═════ DONNÉES AFFICHÉES ═════

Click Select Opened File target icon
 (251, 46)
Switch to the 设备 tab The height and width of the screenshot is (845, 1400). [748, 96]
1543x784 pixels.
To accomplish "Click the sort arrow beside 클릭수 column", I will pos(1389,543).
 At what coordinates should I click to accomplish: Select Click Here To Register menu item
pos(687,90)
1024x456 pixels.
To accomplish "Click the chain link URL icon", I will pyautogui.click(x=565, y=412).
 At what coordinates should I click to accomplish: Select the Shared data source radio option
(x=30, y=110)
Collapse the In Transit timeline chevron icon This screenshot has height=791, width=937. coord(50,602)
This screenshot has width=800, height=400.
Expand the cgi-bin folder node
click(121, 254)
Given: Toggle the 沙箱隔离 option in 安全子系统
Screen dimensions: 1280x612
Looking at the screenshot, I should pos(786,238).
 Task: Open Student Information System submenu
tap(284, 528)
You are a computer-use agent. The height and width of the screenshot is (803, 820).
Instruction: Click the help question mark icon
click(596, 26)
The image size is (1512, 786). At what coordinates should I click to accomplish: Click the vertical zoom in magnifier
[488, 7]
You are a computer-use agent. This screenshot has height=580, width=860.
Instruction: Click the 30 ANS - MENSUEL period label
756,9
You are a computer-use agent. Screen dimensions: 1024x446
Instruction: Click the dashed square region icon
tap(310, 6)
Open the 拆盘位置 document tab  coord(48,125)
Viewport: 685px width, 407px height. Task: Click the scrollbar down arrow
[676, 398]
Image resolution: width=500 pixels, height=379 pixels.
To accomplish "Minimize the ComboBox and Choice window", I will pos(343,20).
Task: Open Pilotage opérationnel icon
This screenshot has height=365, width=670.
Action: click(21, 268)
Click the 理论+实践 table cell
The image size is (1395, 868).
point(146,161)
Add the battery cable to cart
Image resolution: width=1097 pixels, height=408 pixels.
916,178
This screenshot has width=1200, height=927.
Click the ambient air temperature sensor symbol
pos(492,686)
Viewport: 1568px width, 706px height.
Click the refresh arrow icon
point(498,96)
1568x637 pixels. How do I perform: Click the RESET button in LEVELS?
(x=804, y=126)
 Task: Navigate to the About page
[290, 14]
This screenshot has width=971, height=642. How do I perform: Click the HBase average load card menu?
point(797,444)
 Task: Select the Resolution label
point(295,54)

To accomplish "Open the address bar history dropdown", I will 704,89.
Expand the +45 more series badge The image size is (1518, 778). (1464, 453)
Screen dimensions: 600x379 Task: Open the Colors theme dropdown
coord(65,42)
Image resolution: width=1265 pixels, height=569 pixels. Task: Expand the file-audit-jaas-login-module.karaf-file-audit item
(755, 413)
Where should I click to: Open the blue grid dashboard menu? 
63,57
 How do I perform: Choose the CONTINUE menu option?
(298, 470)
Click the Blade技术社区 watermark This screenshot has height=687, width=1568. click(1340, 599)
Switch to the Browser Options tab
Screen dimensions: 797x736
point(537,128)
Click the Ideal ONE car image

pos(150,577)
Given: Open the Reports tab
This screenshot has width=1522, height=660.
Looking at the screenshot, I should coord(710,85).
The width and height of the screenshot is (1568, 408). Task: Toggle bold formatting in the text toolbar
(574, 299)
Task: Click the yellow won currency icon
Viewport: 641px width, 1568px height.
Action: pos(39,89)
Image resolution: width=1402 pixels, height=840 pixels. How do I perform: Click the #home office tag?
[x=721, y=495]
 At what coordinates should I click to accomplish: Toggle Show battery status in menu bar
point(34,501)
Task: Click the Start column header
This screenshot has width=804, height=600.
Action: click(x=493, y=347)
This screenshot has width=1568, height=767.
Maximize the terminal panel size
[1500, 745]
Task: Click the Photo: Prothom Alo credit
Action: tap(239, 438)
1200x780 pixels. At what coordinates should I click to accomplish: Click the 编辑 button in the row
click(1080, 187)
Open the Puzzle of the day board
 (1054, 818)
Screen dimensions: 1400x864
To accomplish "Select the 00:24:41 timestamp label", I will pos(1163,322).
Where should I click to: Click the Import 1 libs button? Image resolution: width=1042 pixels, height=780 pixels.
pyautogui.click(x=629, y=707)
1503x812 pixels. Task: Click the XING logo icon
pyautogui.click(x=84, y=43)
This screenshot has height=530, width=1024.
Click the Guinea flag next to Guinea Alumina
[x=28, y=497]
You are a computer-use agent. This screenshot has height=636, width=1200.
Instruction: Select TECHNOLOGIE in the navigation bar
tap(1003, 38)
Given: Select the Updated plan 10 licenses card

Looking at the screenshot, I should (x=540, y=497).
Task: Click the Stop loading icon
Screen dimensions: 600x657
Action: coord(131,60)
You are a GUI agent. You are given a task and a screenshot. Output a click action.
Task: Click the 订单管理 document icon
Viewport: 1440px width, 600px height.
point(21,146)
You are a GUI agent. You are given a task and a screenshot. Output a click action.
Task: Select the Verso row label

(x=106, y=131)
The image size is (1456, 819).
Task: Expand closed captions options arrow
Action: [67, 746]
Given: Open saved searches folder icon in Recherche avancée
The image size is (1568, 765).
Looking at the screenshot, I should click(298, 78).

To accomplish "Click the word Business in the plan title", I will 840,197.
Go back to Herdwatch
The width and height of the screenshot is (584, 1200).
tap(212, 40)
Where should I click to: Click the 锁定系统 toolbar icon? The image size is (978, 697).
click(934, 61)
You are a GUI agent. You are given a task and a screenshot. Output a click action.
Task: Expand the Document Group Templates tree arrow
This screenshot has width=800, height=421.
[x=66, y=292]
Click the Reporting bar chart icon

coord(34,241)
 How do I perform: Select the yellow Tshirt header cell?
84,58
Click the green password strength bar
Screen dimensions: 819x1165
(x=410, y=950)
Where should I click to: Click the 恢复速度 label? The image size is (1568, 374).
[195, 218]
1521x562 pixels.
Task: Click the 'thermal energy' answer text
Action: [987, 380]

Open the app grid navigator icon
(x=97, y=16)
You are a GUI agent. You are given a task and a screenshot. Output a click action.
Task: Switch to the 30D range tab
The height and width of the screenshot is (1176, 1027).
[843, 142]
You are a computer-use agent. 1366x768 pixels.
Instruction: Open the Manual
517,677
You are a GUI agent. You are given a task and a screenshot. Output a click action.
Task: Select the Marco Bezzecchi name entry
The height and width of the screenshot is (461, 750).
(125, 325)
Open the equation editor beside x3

═════

▶ OBJECTIF INDIQUÉ
Recopiez tel quel le passage qui va de la ligne contenant "Where should I click to: Click the 锁定系统" jusqu'à la ligne contenant "click(934, 61)", cette dernière comprise.

▶ RÉPONSE CI-DESSOUS
Where should I click to: Click the 锁定系统 toolbar icon? The image size is (978, 697).
click(934, 61)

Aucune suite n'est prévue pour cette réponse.